Objectifs:
1 - Répondez aux questions suivantes à partir du texte sur la couverture numérique du territoire :
(a) En quel mois et quelle année le premier rapport de la Délégation a-t-il été élaboré ?
(b) À quel pourcentage la couverture haut débit sera-t-elle achevée fin 2007 ?
(c) En quelle année la diffusion télévisuelle analogique doit-elle s'arrêter ?
2 - Reproduisez fidèlement, dans le texte sur la couverture numérique du territoire, le passage allant de « De plus, on » jusqu'à « nouveaux services numériques. ».
3 - Transformez en liste le paragraphe du texte sur la couverture numérique du territoire qui commence par « Après l'arrêt en 2011 », en conservant ses informations principales.

Texte:
────

Le président Émile Blessig, rapporteur, a exposé que la couverture numérique du territoire aura été le fil conducteur des travaux de la Délégation de l'Assemblée nationale à l'aménagement et au développement durable du territoire pendant la législature, de 2002 à 2006. La problématique des réseaux, qu'il ne faut pas confondre avec celle des contenus, qui relève d'une autre démarche, est en effet essentielle à l'attractivité des territoires : pour avoir les contenus, il faut les réseaux. C'est ainsi que le premier rapport qu'elle a élaboré (n° 443), en novembre 2002, confié à M. Nicolas Forissier, et intitulé Réduire la fracture numérique, concernait la desserte du territoire par la téléphonie mobile et par Internet haut débit. La Délégation a continué à s'intéresser à la desserte en haut débit, évoquée notamment au sein du rapport n° 2439 intitulé Quatre enjeux pour les territoires. Le rapport présenté dresse un bilan de l'évolution de la couverture numérique dans ces deux domaines et s'interroge sur les conditions de la couverture du pays en télévision numérique de terre, et aux conséquences de cette nouvelle évolution numérique.

En 2002, personne n'aurait imaginé une couverture totale du territoire en Internet haut débit et encore moins en très haut débit. La couverture haut débit sera achevée à 98 % fin 2007. Une nouvelle technologie hertzienne, le WiMax en est la cause. Ces réseaux WiMax fournissent aussi, notamment aux entreprises, du très haut débit.

Le réseau de la couverture du territoire en téléphonie mobile sera définitivement achevé en 2007. L'enjeu va être alors de le pérenniser pour y faire passer les téléphonies 3G, puis 4G, qui s'annoncent et qui feront passer l'image, le son, la télévision.

Après l'arrêt en 2011 de la diffusion télévisuelle analogique et son basculement au tout numérique, non seulement trente-six canaux numériques supplémentaires seront libérés, mais le nouveau plan de répartition international des fréquences va entrer en vigueur : plus de 100 canaux, à utiliser le plus intelligemment possible, pourraient être disponibles pour des services de tous ordres, télévision traditionnelle, mais aussi sur mobile, à la demande, ou encore services Internet passant par voie hertzienne ; c'est la problématique du « dividende numérique ».

De plus, on voit déjà aujourd'hui se dessiner la « convergence numérique ». Les contenus vont tous pouvoir passer par des canaux autrefois séparés et spécialisés. Ainsi, non seulement le câble ou l'ADSL mais aussi le WiMax vont permettre de passer la télévision et les nouveaux services numériques.

Dans ces conditions, comment et à qui attribuer les fréquences ? Comment contrôler les contenus diffusés ? Comment définir et préserver des usages de service public ? Et quelles modalités de réglementation pour ce nouveau spectre ?

────

Segment de données:
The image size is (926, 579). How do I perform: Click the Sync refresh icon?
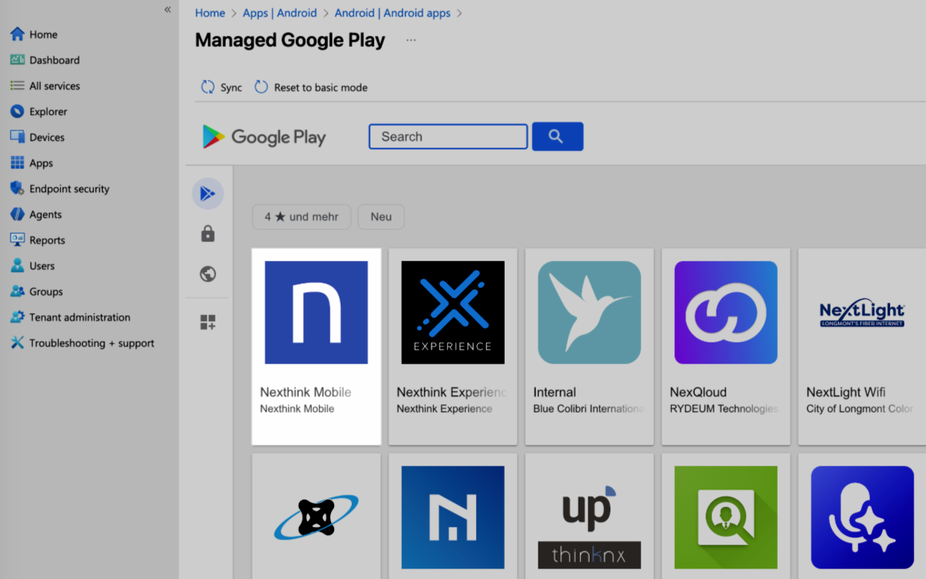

────

Réponses aux exercices:
1 -
(a) En novembre 2002.
(b) À 98 %.
(c) En 2011.

2 -
De plus, on voit déjà aujourd'hui se dessiner la « convergence numérique ». Les contenus vont tous pouvoir passer par des canaux autrefois séparés et spécialisés. Ainsi, non seulement le câble ou l'ADSL mais aussi le WiMax vont permettre de passer la télévision et les nouveaux services numériques.

3 -
- Arrêt de la diffusion télévisuelle analogique en 2011 et basculement au tout numérique.
- Libération de trente-six canaux numériques supplémentaires.
- Entrée en vigueur du nouveau plan de répartition international des fréquences.
- Plus de 100 canaux pourraient être disponibles pour des services de tous ordres : télévision traditionnelle, télévision sur mobile, télévision à la demande, services Internet par voie hertzienne.
- Il s'agit de la problématique du « dividende numérique ».